** start **

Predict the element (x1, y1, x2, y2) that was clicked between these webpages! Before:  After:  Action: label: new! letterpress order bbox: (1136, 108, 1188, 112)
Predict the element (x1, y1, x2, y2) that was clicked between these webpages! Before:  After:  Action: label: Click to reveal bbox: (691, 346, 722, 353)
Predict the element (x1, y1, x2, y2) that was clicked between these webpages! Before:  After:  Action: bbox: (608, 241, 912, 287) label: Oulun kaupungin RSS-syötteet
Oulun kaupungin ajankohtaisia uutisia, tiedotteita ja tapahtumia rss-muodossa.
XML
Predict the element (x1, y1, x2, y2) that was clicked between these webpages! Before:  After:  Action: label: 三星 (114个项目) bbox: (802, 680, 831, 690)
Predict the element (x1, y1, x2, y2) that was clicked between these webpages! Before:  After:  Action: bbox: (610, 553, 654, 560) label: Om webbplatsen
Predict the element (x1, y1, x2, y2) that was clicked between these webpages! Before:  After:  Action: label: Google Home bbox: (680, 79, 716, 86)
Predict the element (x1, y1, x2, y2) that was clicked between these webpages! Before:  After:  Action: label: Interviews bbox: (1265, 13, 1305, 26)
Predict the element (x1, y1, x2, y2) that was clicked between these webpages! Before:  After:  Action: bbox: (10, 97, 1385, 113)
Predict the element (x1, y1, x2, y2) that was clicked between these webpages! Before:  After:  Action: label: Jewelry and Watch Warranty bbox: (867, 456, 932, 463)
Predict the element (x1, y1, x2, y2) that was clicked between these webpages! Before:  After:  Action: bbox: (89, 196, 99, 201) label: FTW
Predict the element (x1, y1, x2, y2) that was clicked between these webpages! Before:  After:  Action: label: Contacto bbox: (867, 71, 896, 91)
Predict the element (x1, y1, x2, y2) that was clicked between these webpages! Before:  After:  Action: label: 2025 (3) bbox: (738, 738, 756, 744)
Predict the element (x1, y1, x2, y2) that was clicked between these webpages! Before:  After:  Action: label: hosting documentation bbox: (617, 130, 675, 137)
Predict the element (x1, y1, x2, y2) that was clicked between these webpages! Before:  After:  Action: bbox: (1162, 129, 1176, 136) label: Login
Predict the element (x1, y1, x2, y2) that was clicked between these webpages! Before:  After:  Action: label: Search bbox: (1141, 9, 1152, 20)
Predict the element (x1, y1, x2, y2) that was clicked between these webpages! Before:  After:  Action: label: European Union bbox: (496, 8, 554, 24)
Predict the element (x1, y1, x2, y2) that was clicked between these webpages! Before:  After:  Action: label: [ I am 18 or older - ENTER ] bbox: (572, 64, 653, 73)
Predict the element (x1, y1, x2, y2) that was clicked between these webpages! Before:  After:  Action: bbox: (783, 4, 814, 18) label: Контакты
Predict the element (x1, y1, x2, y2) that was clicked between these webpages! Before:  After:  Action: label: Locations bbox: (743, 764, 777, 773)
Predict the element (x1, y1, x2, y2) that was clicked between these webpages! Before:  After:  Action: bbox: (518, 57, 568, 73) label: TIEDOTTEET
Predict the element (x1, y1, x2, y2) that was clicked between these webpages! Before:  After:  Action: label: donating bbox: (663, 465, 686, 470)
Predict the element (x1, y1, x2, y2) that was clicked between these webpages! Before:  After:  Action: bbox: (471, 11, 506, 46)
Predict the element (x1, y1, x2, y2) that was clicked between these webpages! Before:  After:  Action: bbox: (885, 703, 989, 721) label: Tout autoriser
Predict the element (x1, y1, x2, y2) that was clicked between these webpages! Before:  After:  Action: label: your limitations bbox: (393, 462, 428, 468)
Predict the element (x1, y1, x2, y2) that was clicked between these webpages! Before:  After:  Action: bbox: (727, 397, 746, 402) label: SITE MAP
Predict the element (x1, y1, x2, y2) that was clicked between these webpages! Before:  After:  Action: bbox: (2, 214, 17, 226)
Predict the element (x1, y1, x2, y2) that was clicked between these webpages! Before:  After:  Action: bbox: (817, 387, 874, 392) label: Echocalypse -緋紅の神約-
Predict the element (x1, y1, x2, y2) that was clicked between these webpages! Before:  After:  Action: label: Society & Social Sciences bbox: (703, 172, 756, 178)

** end **

### AIM
Reproduce every line of the material above word for word, keeping each character and line break unchanged.

### EXERCISE RESPONSE
Predict the element (x1, y1, x2, y2) that was clicked between these webpages! Before:  After:  Action: label: new! letterpress order bbox: (1136, 108, 1188, 112)
Predict the element (x1, y1, x2, y2) that was clicked between these webpages! Before:  After:  Action: label: Click to reveal bbox: (691, 346, 722, 353)
Predict the element (x1, y1, x2, y2) that was clicked between these webpages! Before:  After:  Action: bbox: (608, 241, 912, 287) label: Oulun kaupungin RSS-syötteet
Oulun kaupungin ajankohtaisia uutisia, tiedotteita ja tapahtumia rss-muodossa.
XML
Predict the element (x1, y1, x2, y2) that was clicked between these webpages! Before:  After:  Action: label: 三星 (114个项目) bbox: (802, 680, 831, 690)
Predict the element (x1, y1, x2, y2) that was clicked between these webpages! Before:  After:  Action: bbox: (610, 553, 654, 560) label: Om webbplatsen
Predict the element (x1, y1, x2, y2) that was clicked between these webpages! Before:  After:  Action: label: Google Home bbox: (680, 79, 716, 86)
Predict the element (x1, y1, x2, y2) that was clicked between these webpages! Before:  After:  Action: label: Interviews bbox: (1265, 13, 1305, 26)
Predict the element (x1, y1, x2, y2) that was clicked between these webpages! Before:  After:  Action: bbox: (10, 97, 1385, 113)
Predict the element (x1, y1, x2, y2) that was clicked between these webpages! Before:  After:  Action: label: Jewelry and Watch Warranty bbox: (867, 456, 932, 463)
Predict the element (x1, y1, x2, y2) that was clicked between these webpages! Before:  After:  Action: bbox: (89, 196, 99, 201) label: FTW
Predict the element (x1, y1, x2, y2) that was clicked between these webpages! Before:  After:  Action: label: Contacto bbox: (867, 71, 896, 91)
Predict the element (x1, y1, x2, y2) that was clicked between these webpages! Before:  After:  Action: label: 2025 (3) bbox: (738, 738, 756, 744)
Predict the element (x1, y1, x2, y2) that was clicked between these webpages! Before:  After:  Action: label: hosting documentation bbox: (617, 130, 675, 137)
Predict the element (x1, y1, x2, y2) that was clicked between these webpages! Before:  After:  Action: bbox: (1162, 129, 1176, 136) label: Login
Predict the element (x1, y1, x2, y2) that was clicked between these webpages! Before:  After:  Action: label: Search bbox: (1141, 9, 1152, 20)
Predict the element (x1, y1, x2, y2) that was clicked between these webpages! Before:  After:  Action: label: European Union bbox: (496, 8, 554, 24)
Predict the element (x1, y1, x2, y2) that was clicked between these webpages! Before:  After:  Action: label: [ I am 18 or older - ENTER ] bbox: (572, 64, 653, 73)
Predict the element (x1, y1, x2, y2) that was clicked between these webpages! Before:  After:  Action: bbox: (783, 4, 814, 18) label: Контакты
Predict the element (x1, y1, x2, y2) that was clicked between these webpages! Before:  After:  Action: label: Locations bbox: (743, 764, 777, 773)
Predict the element (x1, y1, x2, y2) that was clicked between these webpages! Before:  After:  Action: bbox: (518, 57, 568, 73) label: TIEDOTTEET
Predict the element (x1, y1, x2, y2) that was clicked between these webpages! Before:  After:  Action: label: donating bbox: (663, 465, 686, 470)
Predict the element (x1, y1, x2, y2) that was clicked between these webpages! Before:  After:  Action: bbox: (471, 11, 506, 46)
Predict the element (x1, y1, x2, y2) that was clicked between these webpages! Before:  After:  Action: bbox: (885, 703, 989, 721) label: Tout autoriser
Predict the element (x1, y1, x2, y2) that was clicked between these webpages! Before:  After:  Action: label: your limitations bbox: (393, 462, 428, 468)
Predict the element (x1, y1, x2, y2) that was clicked between these webpages! Before:  After:  Action: bbox: (727, 397, 746, 402) label: SITE MAP
Predict the element (x1, y1, x2, y2) that was clicked between these webpages! Before:  After:  Action: bbox: (2, 214, 17, 226)
Predict the element (x1, y1, x2, y2) that was clicked between these webpages! Before:  After:  Action: bbox: (817, 387, 874, 392) label: Echocalypse -緋紅の神約-
Predict the element (x1, y1, x2, y2) that was clicked between these webpages! Before:  After:  Action: label: Society & Social Sciences bbox: (703, 172, 756, 178)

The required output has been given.